Sometimes there is need to re-generate a lucene index, e.g. when something changes in the Compass mapping or in the way boosts are applied, or if something went corrupt for whatever reason.

In my case, generation of the index takes about 5 to 6 hours, clearing the index before leads to data not being complete for this interval. I. e. doing a search in this time returns an incomplete result.

Is there any standard way to have lucene generate the index in the background? E.g. write index to a temporary directory and (when indexing is finished without exceptions etc) replace the existing index with the new one?

Of course, one could implement this "manually", but does one have to? Sounds like a common use case to me.

Best regards + Thanks for your opinion,

Peter :)

A: 

I think the usual way to do this is to use solr's replication functionality. In your case though, the master and slave would be on the same machine, but just pointed at different directories.

Xodarap
A: 

I had a similar experience; there were certain parameters to the Analyzer which would get changed from time to time; obviously if that was the case, the entire index needs to get rebuilt. (I won't go into the details, suffice to say I had the same requirement!)
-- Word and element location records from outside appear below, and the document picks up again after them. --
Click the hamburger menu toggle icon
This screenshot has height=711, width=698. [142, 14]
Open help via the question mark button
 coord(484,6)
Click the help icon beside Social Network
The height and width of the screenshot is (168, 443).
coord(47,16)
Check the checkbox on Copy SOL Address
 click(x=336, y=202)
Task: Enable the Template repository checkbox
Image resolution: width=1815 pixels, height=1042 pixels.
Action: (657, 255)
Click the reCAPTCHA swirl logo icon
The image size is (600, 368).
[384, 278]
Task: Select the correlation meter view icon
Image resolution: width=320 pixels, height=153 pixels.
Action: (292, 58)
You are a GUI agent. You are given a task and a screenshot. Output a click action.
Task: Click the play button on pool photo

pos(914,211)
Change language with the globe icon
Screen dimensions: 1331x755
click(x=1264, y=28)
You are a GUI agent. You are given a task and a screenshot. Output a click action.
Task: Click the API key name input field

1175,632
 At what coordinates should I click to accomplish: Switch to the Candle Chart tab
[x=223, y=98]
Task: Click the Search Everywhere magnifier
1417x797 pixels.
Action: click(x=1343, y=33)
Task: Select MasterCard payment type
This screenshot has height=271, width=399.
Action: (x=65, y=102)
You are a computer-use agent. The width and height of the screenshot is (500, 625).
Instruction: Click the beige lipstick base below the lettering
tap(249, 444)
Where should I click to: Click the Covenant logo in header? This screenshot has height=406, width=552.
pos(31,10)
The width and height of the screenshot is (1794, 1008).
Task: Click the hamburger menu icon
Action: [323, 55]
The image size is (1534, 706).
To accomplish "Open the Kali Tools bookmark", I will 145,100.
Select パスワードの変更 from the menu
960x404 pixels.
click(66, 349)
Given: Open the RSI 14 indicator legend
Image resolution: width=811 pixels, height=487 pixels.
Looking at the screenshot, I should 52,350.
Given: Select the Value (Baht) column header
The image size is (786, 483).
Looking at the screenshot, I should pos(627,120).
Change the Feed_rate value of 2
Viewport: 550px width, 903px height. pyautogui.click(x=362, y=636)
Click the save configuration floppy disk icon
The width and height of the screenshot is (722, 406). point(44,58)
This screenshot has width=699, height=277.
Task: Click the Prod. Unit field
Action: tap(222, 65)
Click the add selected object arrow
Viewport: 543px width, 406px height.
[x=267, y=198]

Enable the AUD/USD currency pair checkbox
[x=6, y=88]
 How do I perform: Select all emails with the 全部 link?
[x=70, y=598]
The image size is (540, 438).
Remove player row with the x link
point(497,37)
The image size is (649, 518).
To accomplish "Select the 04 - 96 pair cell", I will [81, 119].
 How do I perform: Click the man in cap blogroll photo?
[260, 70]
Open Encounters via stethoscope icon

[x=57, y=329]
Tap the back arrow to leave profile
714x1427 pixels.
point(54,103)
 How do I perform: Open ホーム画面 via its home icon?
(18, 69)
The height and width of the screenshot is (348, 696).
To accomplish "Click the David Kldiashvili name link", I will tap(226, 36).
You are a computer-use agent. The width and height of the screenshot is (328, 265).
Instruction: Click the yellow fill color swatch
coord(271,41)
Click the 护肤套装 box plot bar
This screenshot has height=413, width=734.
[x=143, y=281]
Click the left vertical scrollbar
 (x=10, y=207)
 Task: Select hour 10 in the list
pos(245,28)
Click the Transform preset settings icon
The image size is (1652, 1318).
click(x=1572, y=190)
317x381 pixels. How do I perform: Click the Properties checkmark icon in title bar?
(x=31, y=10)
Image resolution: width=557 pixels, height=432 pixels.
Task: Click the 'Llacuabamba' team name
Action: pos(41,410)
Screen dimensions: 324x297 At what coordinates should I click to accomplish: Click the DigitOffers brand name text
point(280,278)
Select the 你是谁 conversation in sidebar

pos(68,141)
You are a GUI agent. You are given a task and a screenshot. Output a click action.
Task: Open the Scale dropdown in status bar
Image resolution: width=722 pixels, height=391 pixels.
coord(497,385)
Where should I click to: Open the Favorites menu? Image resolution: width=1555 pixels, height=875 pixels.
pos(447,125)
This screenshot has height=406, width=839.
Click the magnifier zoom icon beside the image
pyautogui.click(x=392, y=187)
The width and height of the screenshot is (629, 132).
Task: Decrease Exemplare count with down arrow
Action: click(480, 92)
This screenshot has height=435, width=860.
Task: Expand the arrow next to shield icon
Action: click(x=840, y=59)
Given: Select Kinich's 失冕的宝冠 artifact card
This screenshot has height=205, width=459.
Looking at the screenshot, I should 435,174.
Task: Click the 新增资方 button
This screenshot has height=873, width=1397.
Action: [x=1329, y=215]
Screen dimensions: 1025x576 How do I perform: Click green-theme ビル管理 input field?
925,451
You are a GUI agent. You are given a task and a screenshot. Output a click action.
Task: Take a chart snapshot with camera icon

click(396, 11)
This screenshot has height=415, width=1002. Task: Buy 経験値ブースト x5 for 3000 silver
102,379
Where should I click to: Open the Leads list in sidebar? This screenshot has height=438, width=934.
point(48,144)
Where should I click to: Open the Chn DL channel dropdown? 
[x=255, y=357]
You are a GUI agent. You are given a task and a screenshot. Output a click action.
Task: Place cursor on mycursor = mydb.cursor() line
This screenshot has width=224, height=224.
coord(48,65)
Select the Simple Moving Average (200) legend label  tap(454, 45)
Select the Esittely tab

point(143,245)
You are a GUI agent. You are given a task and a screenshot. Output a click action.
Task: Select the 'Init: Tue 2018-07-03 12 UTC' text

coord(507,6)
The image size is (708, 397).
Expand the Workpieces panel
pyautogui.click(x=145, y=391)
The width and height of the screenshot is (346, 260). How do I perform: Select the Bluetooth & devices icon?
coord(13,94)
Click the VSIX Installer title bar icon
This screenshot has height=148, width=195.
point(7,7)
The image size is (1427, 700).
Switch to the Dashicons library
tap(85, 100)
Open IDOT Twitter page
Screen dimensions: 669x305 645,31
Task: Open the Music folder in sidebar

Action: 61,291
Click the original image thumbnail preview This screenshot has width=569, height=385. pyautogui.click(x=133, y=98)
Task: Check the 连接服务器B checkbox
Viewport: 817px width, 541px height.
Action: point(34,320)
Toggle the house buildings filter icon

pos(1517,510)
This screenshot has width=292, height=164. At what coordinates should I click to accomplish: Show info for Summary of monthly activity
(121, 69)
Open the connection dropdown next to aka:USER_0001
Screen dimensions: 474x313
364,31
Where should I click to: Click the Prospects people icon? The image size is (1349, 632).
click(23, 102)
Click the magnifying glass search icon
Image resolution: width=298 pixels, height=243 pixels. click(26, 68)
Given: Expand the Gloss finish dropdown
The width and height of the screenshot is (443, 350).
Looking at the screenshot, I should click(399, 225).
I did what you suggested in your question. There were three directories, "old", "current" and "new". Queries from the live site went against "current" always. The index recreation process was:

  1. Recursive delete on the "old" and "new" directories
  2. Create the new index into the "new" directory (in my case takes about 6 hrs)
  3. Rename "current" to "old"; and "new" to "current"
  4. Recursive delete the "old" directory

An analysis of what happens when the process crashes - if it crashes in the 1st step, the next time it will just carry on. If it crashes in the 2nd step then the "new" directory will get deleted next run. The 3rd step is very fast - renaming a directory is fast and atomic. Crashing in the 4th step doesn't matter, it'll just get cleaned up next run.

The careful observer will note that in step 3, the system could crash between renaming the current directory away and moving the new directory in. This is unlikely to happen as directory rename is so fast. The system has been in production for a few years and this has never happened (yet?).